## Document passage
▬▬▬▬▬▬
Walking, Hiking, Riding, Geocaching, Sketching, Exploring…. intentionally by myself… alone.

 

To experience time alone in nature can be an opportunity to enjoy solitude and peaceful freedom. An opportunity to travel at your own pace,  entertain your own thoughts… examine your own perspective.  It might take a bit more planning, but less coordination.  Solitude replaces conversation with contemplation.  For me… it is rejuvenating – something I plan for regularly and accept as an option when plans with other people fall through.

In the warm summer months I like to rise quietly before dawn and slip into the still of the desert.  Sometimes I plug in headphones and listen to NPR programs or audiobooks while I walk.   I stop frequently to take photos – the detail in a flower, brilliance of the sunrise or animals along the trail.  Deciding which branch of the path to take becomes a matter of where I turn my attention – each corner brings a new view- the best are those unexpected…. the trail turns eventually toward home and I wrap up my thoughts to tend to the day ahead.

Yesterday I rode my bike along Rim Rock Road on the Colorado National Monument.  It is a popular ride for avid bikers… even when the narrow road is crowded with cars and bicyclists.  But for a few more days the road remains closed to motorized vehicles while they clear snow – reducing the typical danger, stress and noise of this route. Sunshine illuminated the sandstone cliffs above and below me.  The quiet of the landscape around me was my only companion.   I wallowed in my freedom, stopping on narrow shoulders to gaze at the cliffs below, weaving my way back and forth to enjoy the scenery.

The road reopens to cars on Monday. So glad I took the time to experience the solitude today. How about you? Ready for a little time alone?
▬▬▬▬▬▬
## What to work on
- A) Summarize the piece on solitude in nature in two sentences.
- B) According to the piece on solitude in nature, when does Rim Rock Road reopen to cars?
- C) Retype the stretch of the piece on solitude in nature from "In the warm" through "the day ahead.".
The material that comes next is from a separate source.

## Dataset extract
▬▬▬▬▬▬
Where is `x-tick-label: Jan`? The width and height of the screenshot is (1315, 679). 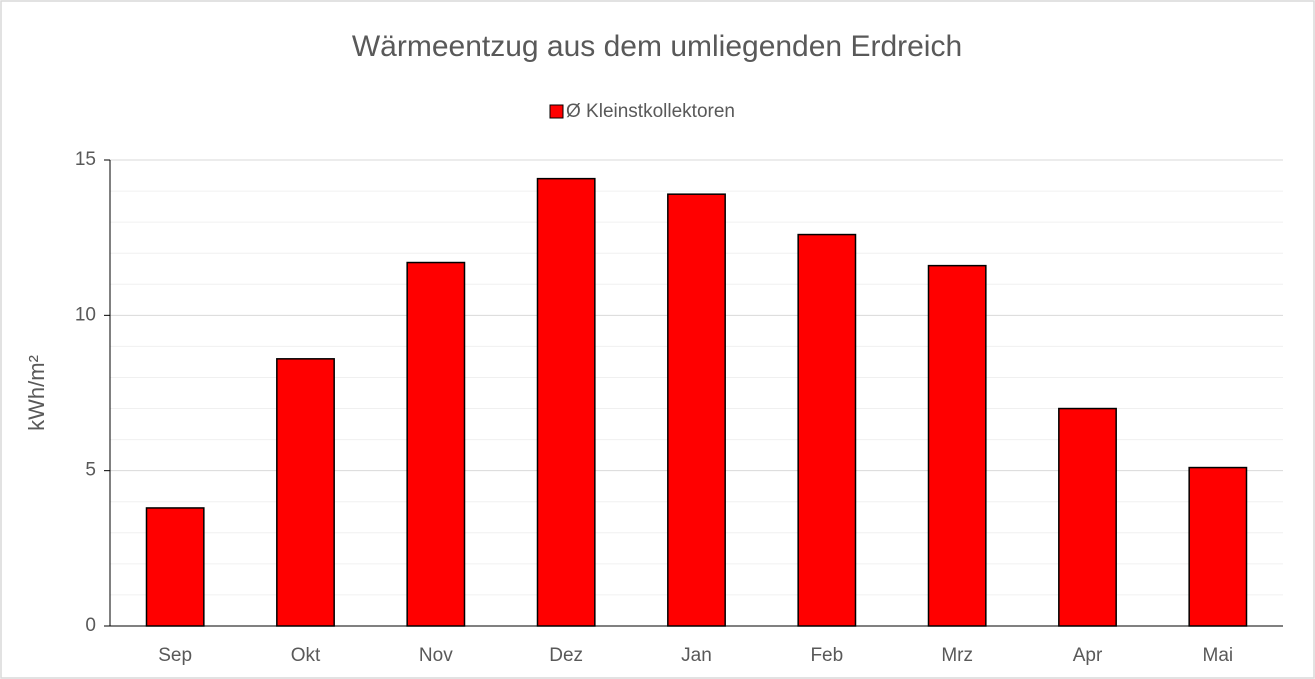 x-tick-label: Jan is located at coordinates (696, 656).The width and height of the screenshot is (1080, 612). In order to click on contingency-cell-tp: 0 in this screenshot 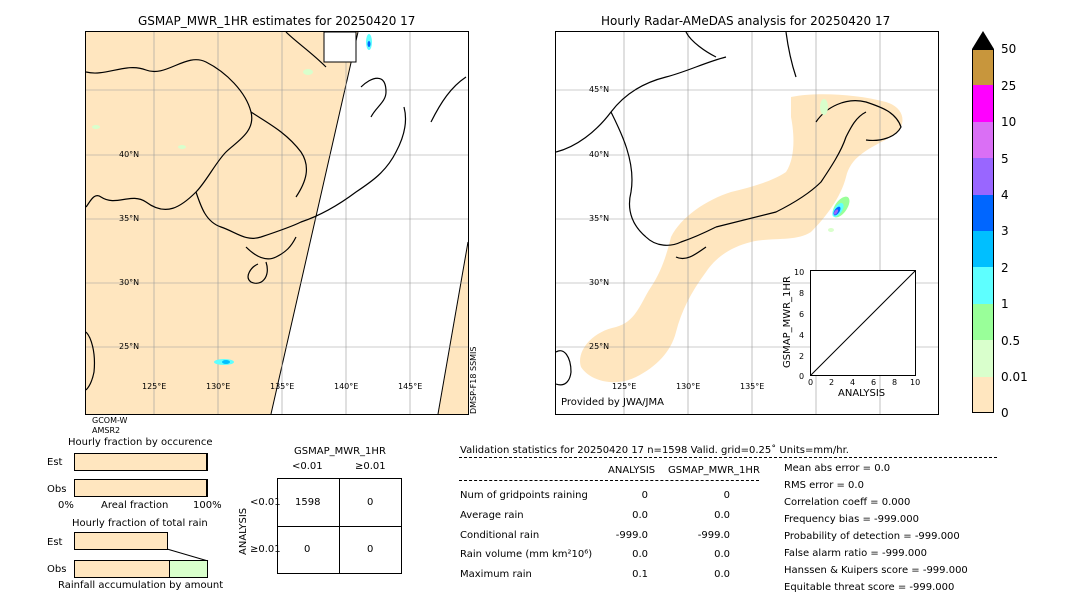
▬▬▬▬▬▬
## Answers by item number
- A) Time alone in nature offers solitude, freedom to travel at one's own pace, and room for contemplation, and the writer finds it rejuvenating and plans for it regularly. The writer describes pre-dawn summer walks in the desert and a recent solo bike ride on Rim Rock Road on the Colorado National Monument while the road was closed to motorized vehicles for snow clearing.

- B) On Monday.

- C)
In the warm summer months I like to rise quietly before dawn and slip into the still of the desert.  Sometimes I plug in headphones and listen to NPR programs or audiobooks while I walk.   I stop frequently to take photos – the detail in a flower, brilliance of the sunrise or animals along the trail.  Deciding which branch of the path to take becomes a matter of where I turn my attention – each corner brings a new view- the best are those unexpected…. the trail turns eventually toward home and I wrap up my thoughts to tend to the day ahead.